Well, we say better off but we would be better of saying less worse off because the grim reality is the Government moves will only offset a fraction of the price hikes we are all facing. This was accepted by Ryan last week as he said that the excise cuts “won’t cushion the full blow” of fuel increases.

The higher cost of heating and lighting our homes will most likely see the bills for 2022 rise by over €1,200 when compared with 2020, while Irish motorists will see the cost of keeping their cars on the road climb by more than €1,000 over the next 12 months if sky-rocketing prices at the pumps are maintained, with the scale of the increases likely to be even worse if the energy crisis deepens.

Comyn is gloomy about the months ahead.

“The conflict in Ukraine is driving prices much higher, with companies moving away from Russian oil leading to potential shortfalls as the pool of suppliers that oil companies can go to shrinks.

He said that the shift in the price of diesel was particularly pronounced. “It is normally around 10 cent a litre less than petrol but we are now looking at price parity.”

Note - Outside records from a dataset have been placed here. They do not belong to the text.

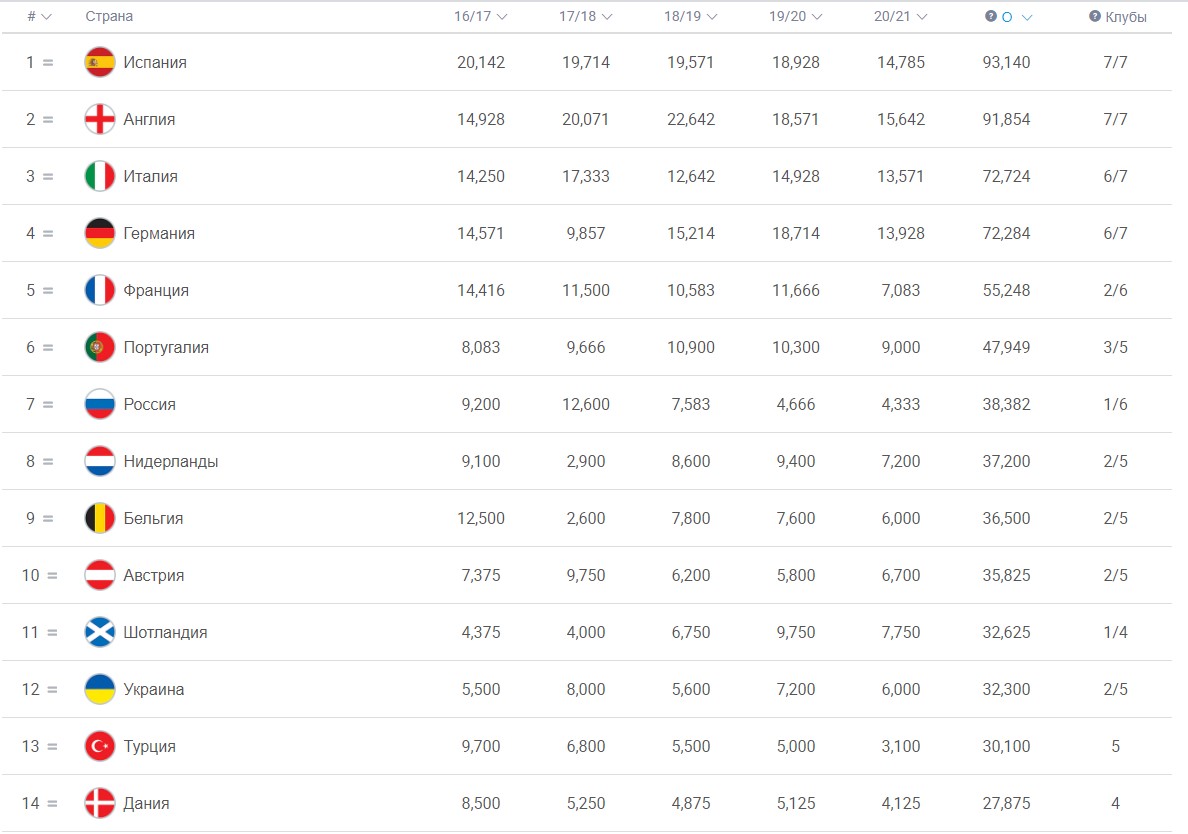Click help icon next to Клубы
Screen dimensions: 1188x834
(x=1095, y=16)
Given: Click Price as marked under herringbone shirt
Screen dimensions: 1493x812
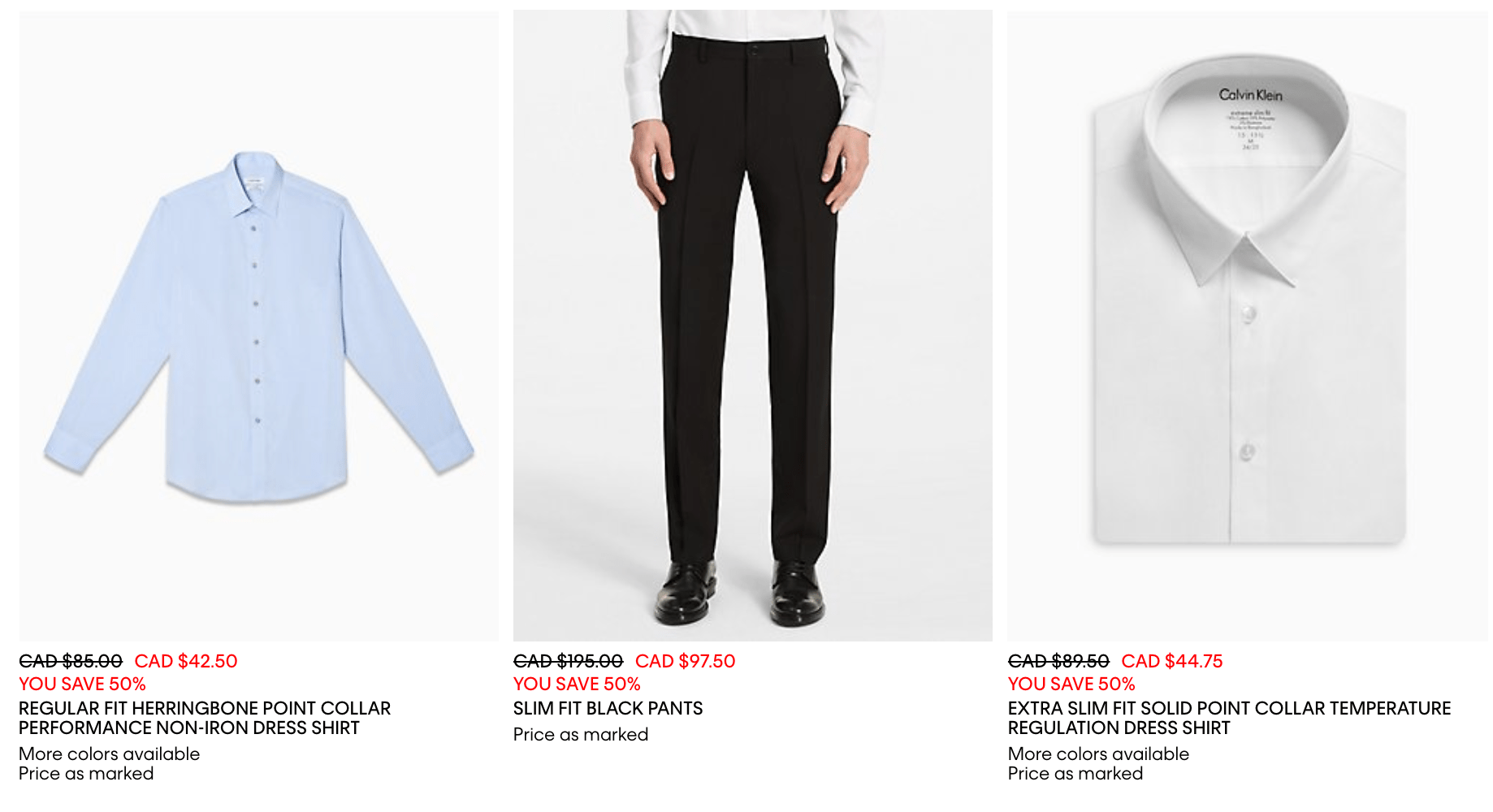Looking at the screenshot, I should 87,773.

While he is reluctant to speculate as to what might happen next when it comes to prices, he suggests that a litre of fuel could quickly climb to €2.30 a litre.

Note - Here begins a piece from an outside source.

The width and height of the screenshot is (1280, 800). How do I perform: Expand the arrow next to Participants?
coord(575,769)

If that happens in the weeks ahead then the Government’s move on excise duty will have the effect of keeping fuel at the €2 per litre level for perhaps a bit longer.

“The maths are pretty simple. The average motorist has a 50-litre tank and based on the average distances driven, then fuel at €2 a litre will cost around €2,500. It is horrendous and remember that number is based on a very average car. If if you are driving an SUV or have a seven-seater to ferry children around and have a 70-litre tank then it is going to cost you a lot more than that.”

And he warns that the conversation comes with a big asterisk attached to it. “So much depends on what happens in Ukraine. And there are so many ifs and buts which has the market incredibly jumpy.”

Comyn does stress that there are no fuel shortages at present, and cautions against suggesting there are. “Based on what we are hearing, supply is not an issue but shortages can quickly become self-fulfilling prophecies.

To counter that fear he points to the looming price cut as a result of the excise changes. “I think that might make people hold off on buying more than they need.””

He also has a couple of suggestions as to what people might be able to do to offset at least some of the savage increases.

“I think we might see people shopping more prudently and I know it can be pithy to say ‘shop around’ but we are getting to the stage that those 10 cent differences really matter, and while it might irritate people to say ‘shop around’ for the best deal but the savings are there.”

He also points to tyre pressure, something he describes as “surprisingly important” when it comes to managing costs. “If your tyre pressure is 10 per cent off what it should be then it will see your fuel costs rise by around 4 per cent,” he says.

“And then on top of that there are the other measures about easing off on the clutch, driving more smoothly and not carrying a huge amount of extra weight in your car. That will all help but the easiest thing is the tyre pressure. That will make a big difference to your fuel economy.”